◆ WRITTEN TASK:
Reproduce the listing from the line containing "You are a computer-use" through the end of the listing, leaving out the pictures.

((

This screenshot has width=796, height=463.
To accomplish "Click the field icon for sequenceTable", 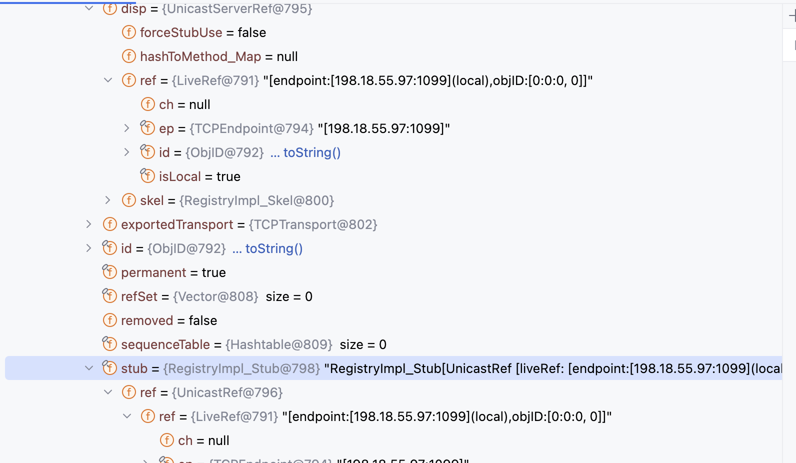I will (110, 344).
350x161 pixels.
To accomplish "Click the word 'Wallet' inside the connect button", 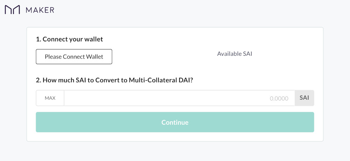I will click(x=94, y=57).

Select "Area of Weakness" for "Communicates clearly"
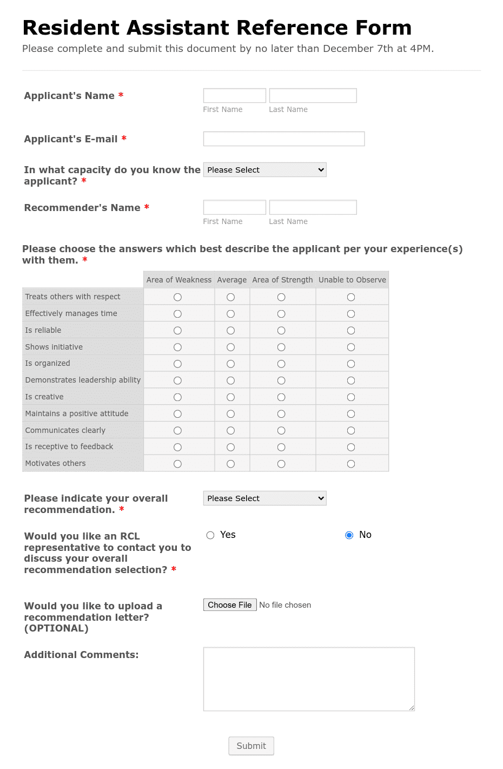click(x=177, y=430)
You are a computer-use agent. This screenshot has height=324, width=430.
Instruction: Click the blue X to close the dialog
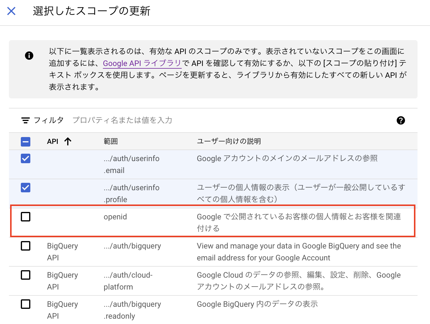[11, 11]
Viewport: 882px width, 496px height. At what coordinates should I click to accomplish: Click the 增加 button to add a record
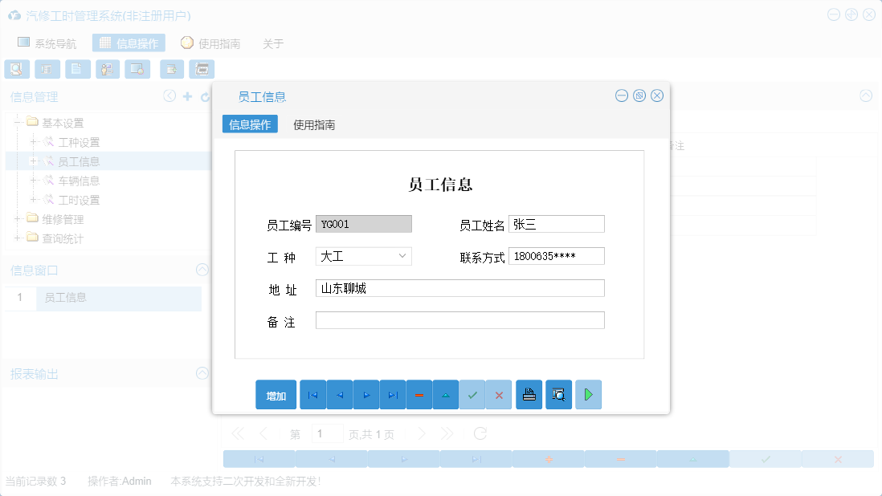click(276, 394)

))

◆ EXERCISE RESPONSE:
You are a computer-use agent. This screenshot has height=324, width=430.
Instruction: Click the blue X to close the dialog
[11, 11]
Viewport: 882px width, 496px height. At what coordinates should I click to accomplish: Click the 增加 button to add a record
click(276, 394)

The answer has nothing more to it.